*Instruction*:
Copy the items starting at the line containing "Describe the element" and ending with the line containing "at that location.", replacing "coordinates" with "position" and changing nothing else. Leave out the pictures.

═════ Data shown

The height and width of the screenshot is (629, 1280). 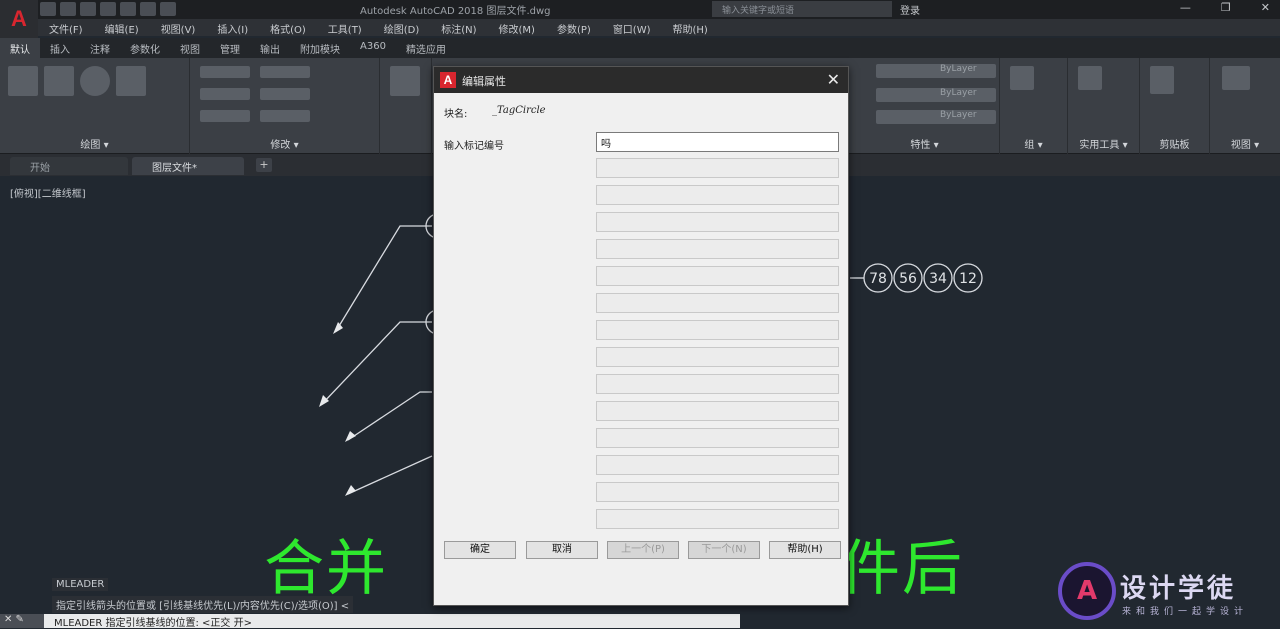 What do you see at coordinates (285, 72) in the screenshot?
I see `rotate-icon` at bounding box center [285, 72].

══════════
═════ Data shown

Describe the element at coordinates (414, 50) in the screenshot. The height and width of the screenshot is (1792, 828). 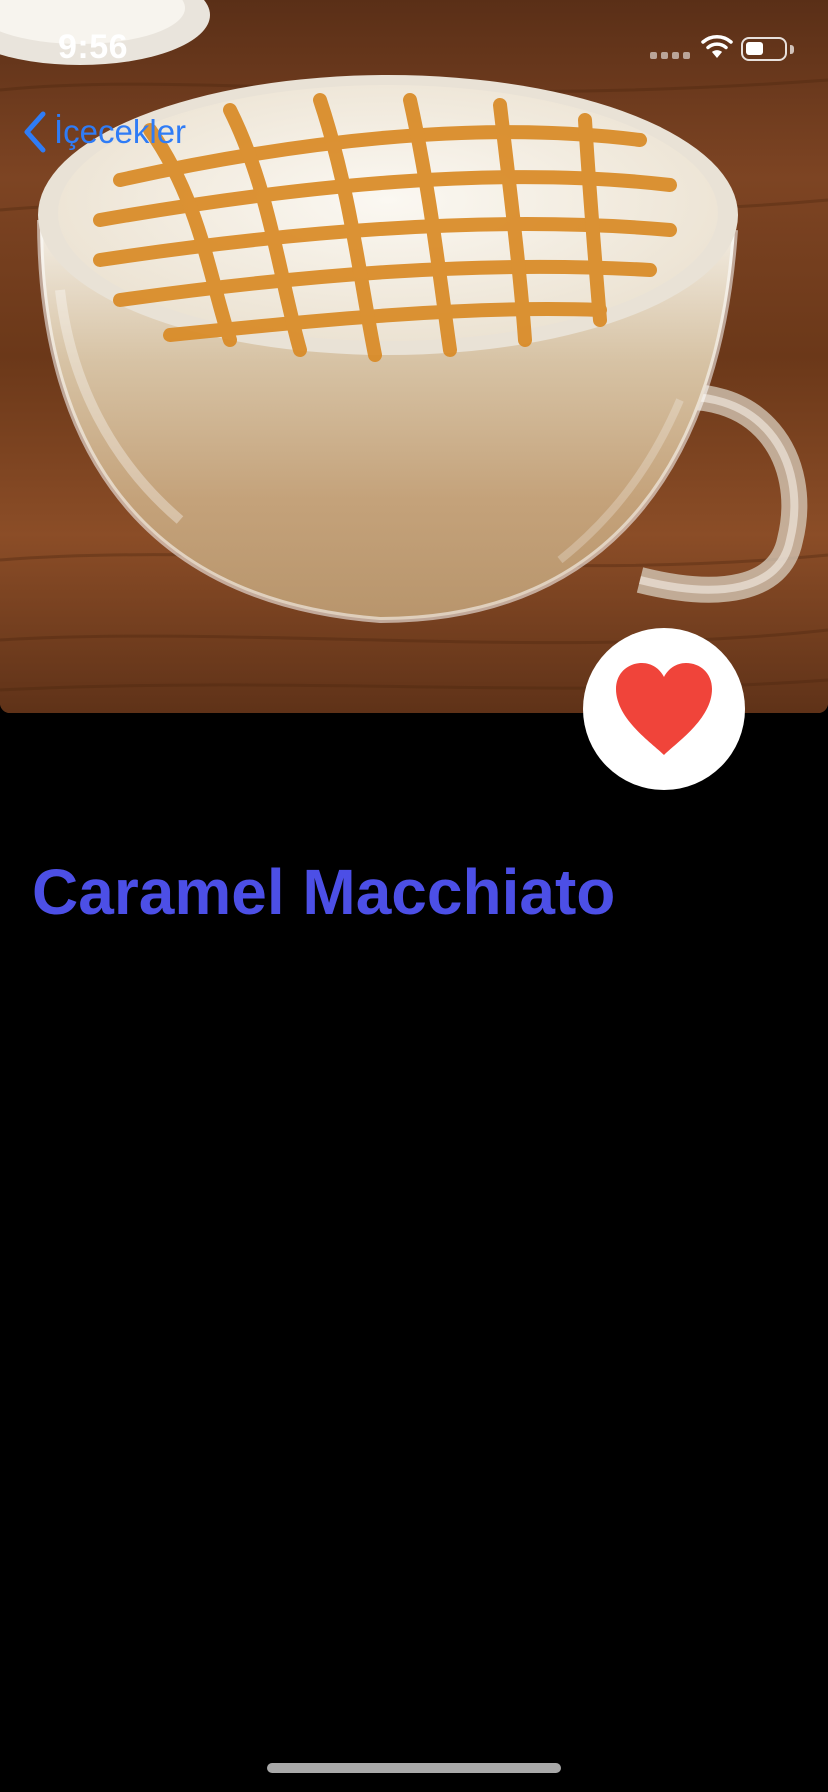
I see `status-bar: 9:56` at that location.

══════════
═════ Data shown

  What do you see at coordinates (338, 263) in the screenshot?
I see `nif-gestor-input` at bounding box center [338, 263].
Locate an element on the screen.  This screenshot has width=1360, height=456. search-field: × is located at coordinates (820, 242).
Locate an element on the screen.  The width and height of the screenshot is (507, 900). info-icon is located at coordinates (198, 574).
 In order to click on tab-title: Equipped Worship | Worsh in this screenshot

══════════

*Task solution*:
Describe the element at position (414, 50) in the screenshot. The height and width of the screenshot is (1792, 828). 
I see `status-bar: 9:56` at that location.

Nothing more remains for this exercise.